§ **Work order**:
Send back the line that contains "You are a GUI" and all lines following it through the end of the data below, exactly, omitting pictures.

§ **Task data**:
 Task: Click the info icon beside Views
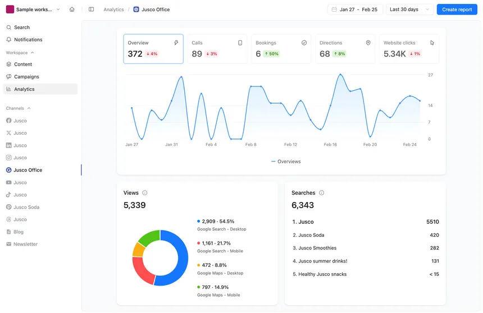pos(145,193)

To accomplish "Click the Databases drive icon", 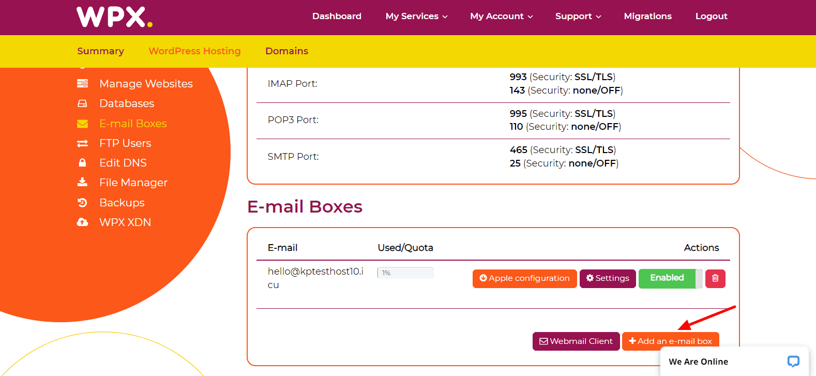I will (82, 103).
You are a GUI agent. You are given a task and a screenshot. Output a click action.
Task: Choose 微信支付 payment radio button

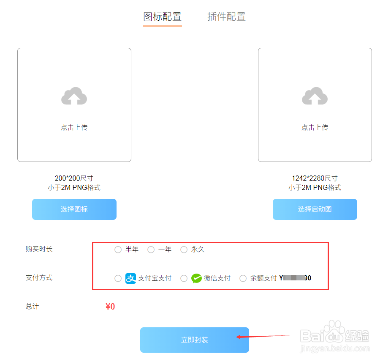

§ **Written solution**:
You are a GUI agent. You are given a task and a screenshot. Output a click action.
Task: Choose 微信支付 payment radio button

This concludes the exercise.